_PROMPT_. Render the material between the lines holding "This screenshot has width=560, height=385." and "(x=259, y=235)", inclusive, as a two-column CSV headed input and output, with one row per answer. Put the text that answer responds to under input and the answer under output, each in a single quoted field, with line breaks replaced by spaces.

_ITEMS_.
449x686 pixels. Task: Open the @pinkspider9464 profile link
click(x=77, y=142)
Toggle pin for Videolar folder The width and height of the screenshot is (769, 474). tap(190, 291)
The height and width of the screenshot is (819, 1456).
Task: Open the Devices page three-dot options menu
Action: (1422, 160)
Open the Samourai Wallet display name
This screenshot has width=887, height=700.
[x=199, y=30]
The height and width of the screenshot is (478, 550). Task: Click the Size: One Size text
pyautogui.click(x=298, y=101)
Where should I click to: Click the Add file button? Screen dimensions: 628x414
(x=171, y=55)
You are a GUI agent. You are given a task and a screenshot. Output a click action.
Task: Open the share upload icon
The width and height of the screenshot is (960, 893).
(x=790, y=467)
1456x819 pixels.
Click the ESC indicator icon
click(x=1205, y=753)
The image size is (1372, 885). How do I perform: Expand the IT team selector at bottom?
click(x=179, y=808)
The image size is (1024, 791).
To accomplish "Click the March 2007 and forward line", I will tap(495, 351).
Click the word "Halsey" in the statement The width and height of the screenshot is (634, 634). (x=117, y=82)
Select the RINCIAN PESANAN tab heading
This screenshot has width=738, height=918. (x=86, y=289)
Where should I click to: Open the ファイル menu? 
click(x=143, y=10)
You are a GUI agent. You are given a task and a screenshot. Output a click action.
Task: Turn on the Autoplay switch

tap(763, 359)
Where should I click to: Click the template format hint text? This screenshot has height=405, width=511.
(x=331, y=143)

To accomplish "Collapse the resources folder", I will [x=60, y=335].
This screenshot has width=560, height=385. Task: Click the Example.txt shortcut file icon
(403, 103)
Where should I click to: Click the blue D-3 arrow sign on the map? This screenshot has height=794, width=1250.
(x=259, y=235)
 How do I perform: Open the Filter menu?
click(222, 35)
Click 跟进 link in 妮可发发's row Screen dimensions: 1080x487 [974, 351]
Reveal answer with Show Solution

_RESULT BELOW_.
input,output
"This screenshot has width=560, height=385. Task: Click the Example.txt shortcut file icon","(403, 103)"
"Where should I click to: Click the blue D-3 arrow sign on the map? This screenshot has height=794, width=1250.","(x=259, y=235)"